**WORK INSTRUCTION:**
Please write out each entry below exactly as it appears.
[Opening INFORMATION SHOWN section]
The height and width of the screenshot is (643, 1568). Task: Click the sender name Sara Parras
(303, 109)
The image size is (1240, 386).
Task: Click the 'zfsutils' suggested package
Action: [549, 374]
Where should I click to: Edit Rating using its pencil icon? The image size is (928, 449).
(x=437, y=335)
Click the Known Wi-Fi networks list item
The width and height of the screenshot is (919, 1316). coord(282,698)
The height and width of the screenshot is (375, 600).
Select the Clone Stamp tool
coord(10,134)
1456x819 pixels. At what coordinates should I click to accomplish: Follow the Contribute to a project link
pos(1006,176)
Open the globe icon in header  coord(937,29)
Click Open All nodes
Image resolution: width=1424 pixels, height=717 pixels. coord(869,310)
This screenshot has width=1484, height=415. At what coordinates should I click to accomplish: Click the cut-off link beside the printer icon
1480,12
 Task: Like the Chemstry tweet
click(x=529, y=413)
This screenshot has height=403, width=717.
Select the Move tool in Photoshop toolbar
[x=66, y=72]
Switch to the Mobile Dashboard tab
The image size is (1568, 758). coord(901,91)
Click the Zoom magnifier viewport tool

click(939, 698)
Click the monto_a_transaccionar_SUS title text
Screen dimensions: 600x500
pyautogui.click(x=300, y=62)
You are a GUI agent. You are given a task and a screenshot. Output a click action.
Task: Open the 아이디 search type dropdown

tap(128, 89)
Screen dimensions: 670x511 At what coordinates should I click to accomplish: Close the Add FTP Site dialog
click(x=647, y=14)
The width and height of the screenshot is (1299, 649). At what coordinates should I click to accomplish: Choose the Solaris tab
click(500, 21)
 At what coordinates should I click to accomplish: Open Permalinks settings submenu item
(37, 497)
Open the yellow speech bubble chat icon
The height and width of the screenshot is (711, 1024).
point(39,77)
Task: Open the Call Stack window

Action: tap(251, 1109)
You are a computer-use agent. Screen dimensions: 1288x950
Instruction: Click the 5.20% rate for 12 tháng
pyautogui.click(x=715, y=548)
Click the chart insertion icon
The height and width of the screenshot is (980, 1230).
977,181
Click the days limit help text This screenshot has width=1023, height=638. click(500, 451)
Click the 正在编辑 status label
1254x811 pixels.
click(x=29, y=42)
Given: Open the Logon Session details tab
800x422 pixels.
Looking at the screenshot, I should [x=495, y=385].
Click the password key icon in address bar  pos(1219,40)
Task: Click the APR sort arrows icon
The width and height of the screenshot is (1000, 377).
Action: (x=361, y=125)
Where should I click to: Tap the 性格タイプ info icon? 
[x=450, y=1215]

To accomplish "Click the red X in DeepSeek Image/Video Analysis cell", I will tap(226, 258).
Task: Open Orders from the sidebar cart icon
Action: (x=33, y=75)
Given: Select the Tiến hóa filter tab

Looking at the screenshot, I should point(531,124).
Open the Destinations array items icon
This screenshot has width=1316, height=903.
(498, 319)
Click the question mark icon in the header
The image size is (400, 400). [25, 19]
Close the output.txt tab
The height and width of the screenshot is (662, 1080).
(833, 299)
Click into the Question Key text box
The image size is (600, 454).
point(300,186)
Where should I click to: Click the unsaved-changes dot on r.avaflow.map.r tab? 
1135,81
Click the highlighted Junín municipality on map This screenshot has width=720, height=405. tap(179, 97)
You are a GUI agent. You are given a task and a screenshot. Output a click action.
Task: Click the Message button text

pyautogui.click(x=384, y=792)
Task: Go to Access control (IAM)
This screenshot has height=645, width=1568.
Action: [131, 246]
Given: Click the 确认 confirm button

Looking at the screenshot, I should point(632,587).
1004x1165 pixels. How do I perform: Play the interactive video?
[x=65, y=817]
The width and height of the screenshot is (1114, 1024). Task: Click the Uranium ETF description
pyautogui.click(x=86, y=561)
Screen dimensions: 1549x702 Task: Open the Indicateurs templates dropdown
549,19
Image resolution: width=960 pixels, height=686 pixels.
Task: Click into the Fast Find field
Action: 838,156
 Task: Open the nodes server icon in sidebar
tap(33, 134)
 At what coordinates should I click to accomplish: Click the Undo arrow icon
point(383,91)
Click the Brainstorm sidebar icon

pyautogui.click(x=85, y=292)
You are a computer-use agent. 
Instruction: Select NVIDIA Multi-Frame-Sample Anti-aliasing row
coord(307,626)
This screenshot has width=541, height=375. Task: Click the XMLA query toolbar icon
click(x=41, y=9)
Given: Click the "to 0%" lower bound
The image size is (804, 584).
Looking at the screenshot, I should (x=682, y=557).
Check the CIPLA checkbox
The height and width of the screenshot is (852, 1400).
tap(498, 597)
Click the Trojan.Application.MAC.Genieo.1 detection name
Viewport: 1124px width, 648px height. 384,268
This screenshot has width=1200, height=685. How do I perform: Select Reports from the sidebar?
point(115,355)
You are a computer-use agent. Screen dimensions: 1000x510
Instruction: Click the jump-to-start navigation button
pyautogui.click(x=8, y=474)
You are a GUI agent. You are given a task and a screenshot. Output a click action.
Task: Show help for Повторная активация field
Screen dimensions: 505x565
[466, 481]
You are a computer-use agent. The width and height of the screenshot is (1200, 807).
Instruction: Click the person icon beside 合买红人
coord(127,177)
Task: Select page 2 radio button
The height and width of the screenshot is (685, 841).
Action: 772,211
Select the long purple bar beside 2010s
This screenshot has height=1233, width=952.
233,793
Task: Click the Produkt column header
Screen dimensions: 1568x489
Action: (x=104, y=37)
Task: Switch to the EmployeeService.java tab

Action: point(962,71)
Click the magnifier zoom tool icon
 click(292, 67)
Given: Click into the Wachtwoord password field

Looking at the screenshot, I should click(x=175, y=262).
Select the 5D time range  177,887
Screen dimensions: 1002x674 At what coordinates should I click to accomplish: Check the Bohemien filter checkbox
[Closing INFORMATION SHOWN section]
**TASK RESULT:**
The height and width of the screenshot is (643, 1568). Task: Click the sender name Sara Parras
(303, 109)
The image size is (1240, 386).
Task: Click the 'zfsutils' suggested package
Action: [549, 374]
Where should I click to: Edit Rating using its pencil icon? The image size is (928, 449).
(x=437, y=335)
Click the Known Wi-Fi networks list item
The width and height of the screenshot is (919, 1316). coord(282,698)
The height and width of the screenshot is (375, 600).
Select the Clone Stamp tool
coord(10,134)
1456x819 pixels. At what coordinates should I click to accomplish: Follow the Contribute to a project link
pos(1006,176)
Open the globe icon in header  coord(937,29)
Click Open All nodes
Image resolution: width=1424 pixels, height=717 pixels. coord(869,310)
This screenshot has width=1484, height=415. At what coordinates should I click to accomplish: Click the cut-off link beside the printer icon
1480,12
 Task: Like the Chemstry tweet
click(x=529, y=413)
This screenshot has height=403, width=717.
Select the Move tool in Photoshop toolbar
[x=66, y=72]
Switch to the Mobile Dashboard tab
The image size is (1568, 758). coord(901,91)
Click the Zoom magnifier viewport tool

click(939, 698)
Click the monto_a_transaccionar_SUS title text
Screen dimensions: 600x500
pyautogui.click(x=300, y=62)
You are a GUI agent. You are given a task and a screenshot. Output a click action.
Task: Open the 아이디 search type dropdown

tap(128, 89)
Screen dimensions: 670x511 At what coordinates should I click to accomplish: Close the Add FTP Site dialog
click(x=647, y=14)
The width and height of the screenshot is (1299, 649). At what coordinates should I click to accomplish: Choose the Solaris tab
click(500, 21)
 At what coordinates should I click to accomplish: Open Permalinks settings submenu item
(37, 497)
Open the yellow speech bubble chat icon
The height and width of the screenshot is (711, 1024).
point(39,77)
Task: Open the Call Stack window

Action: tap(251, 1109)
You are a computer-use agent. Screen dimensions: 1288x950
Instruction: Click the 5.20% rate for 12 tháng
pyautogui.click(x=715, y=548)
Click the chart insertion icon
The height and width of the screenshot is (980, 1230).
977,181
Click the days limit help text This screenshot has width=1023, height=638. click(500, 451)
Click the 正在编辑 status label
1254x811 pixels.
click(x=29, y=42)
Given: Open the Logon Session details tab
800x422 pixels.
Looking at the screenshot, I should [x=495, y=385].
Click the password key icon in address bar  pos(1219,40)
Task: Click the APR sort arrows icon
The width and height of the screenshot is (1000, 377).
Action: (x=361, y=125)
Where should I click to: Tap the 性格タイプ info icon? 
[x=450, y=1215]

To accomplish "Click the red X in DeepSeek Image/Video Analysis cell", I will tap(226, 258).
Task: Open Orders from the sidebar cart icon
Action: (x=33, y=75)
Given: Select the Tiến hóa filter tab

Looking at the screenshot, I should point(531,124).
Open the Destinations array items icon
This screenshot has width=1316, height=903.
(498, 319)
Click the question mark icon in the header
The image size is (400, 400). [25, 19]
Close the output.txt tab
The height and width of the screenshot is (662, 1080).
(833, 299)
Click into the Question Key text box
The image size is (600, 454).
point(300,186)
Where should I click to: Click the unsaved-changes dot on r.avaflow.map.r tab? 
1135,81
Click the highlighted Junín municipality on map This screenshot has width=720, height=405. tap(179, 97)
You are a GUI agent. You are given a task and a screenshot. Output a click action.
Task: Click the Message button text

pyautogui.click(x=384, y=792)
Task: Go to Access control (IAM)
This screenshot has height=645, width=1568.
Action: [131, 246]
Given: Click the 确认 confirm button

Looking at the screenshot, I should point(632,587).
1004x1165 pixels. How do I perform: Play the interactive video?
[x=65, y=817]
The width and height of the screenshot is (1114, 1024). Task: Click the Uranium ETF description
pyautogui.click(x=86, y=561)
Screen dimensions: 1549x702 Task: Open the Indicateurs templates dropdown
549,19
Image resolution: width=960 pixels, height=686 pixels.
Task: Click into the Fast Find field
Action: 838,156
 Task: Open the nodes server icon in sidebar
tap(33, 134)
 At what coordinates should I click to accomplish: Click the Undo arrow icon
point(383,91)
Click the Brainstorm sidebar icon

pyautogui.click(x=85, y=292)
You are a computer-use agent. 
Instruction: Select NVIDIA Multi-Frame-Sample Anti-aliasing row
coord(307,626)
This screenshot has width=541, height=375. Task: Click the XMLA query toolbar icon
click(x=41, y=9)
Given: Click the "to 0%" lower bound
The image size is (804, 584).
Looking at the screenshot, I should (x=682, y=557).
Check the CIPLA checkbox
The height and width of the screenshot is (852, 1400).
tap(498, 597)
Click the Trojan.Application.MAC.Genieo.1 detection name
Viewport: 1124px width, 648px height. 384,268
This screenshot has width=1200, height=685. How do I perform: Select Reports from the sidebar?
point(115,355)
You are a computer-use agent. Screen dimensions: 1000x510
Instruction: Click the jump-to-start navigation button
pyautogui.click(x=8, y=474)
You are a GUI agent. You are given a task and a screenshot. Output a click action.
Task: Show help for Повторная активация field
Screen dimensions: 505x565
[466, 481]
You are a computer-use agent. The width and height of the screenshot is (1200, 807).
Instruction: Click the person icon beside 合买红人
coord(127,177)
Task: Select page 2 radio button
The height and width of the screenshot is (685, 841).
Action: 772,211
Select the long purple bar beside 2010s
This screenshot has height=1233, width=952.
233,793
Task: Click the Produkt column header
Screen dimensions: 1568x489
Action: (x=104, y=37)
Task: Switch to the EmployeeService.java tab

Action: point(962,71)
Click the magnifier zoom tool icon
 click(292, 67)
Given: Click into the Wachtwoord password field

Looking at the screenshot, I should click(x=175, y=262).
Select the 5D time range  177,887
Screen dimensions: 1002x674 At what coordinates should I click to accomplish: Check the Bohemien filter checkbox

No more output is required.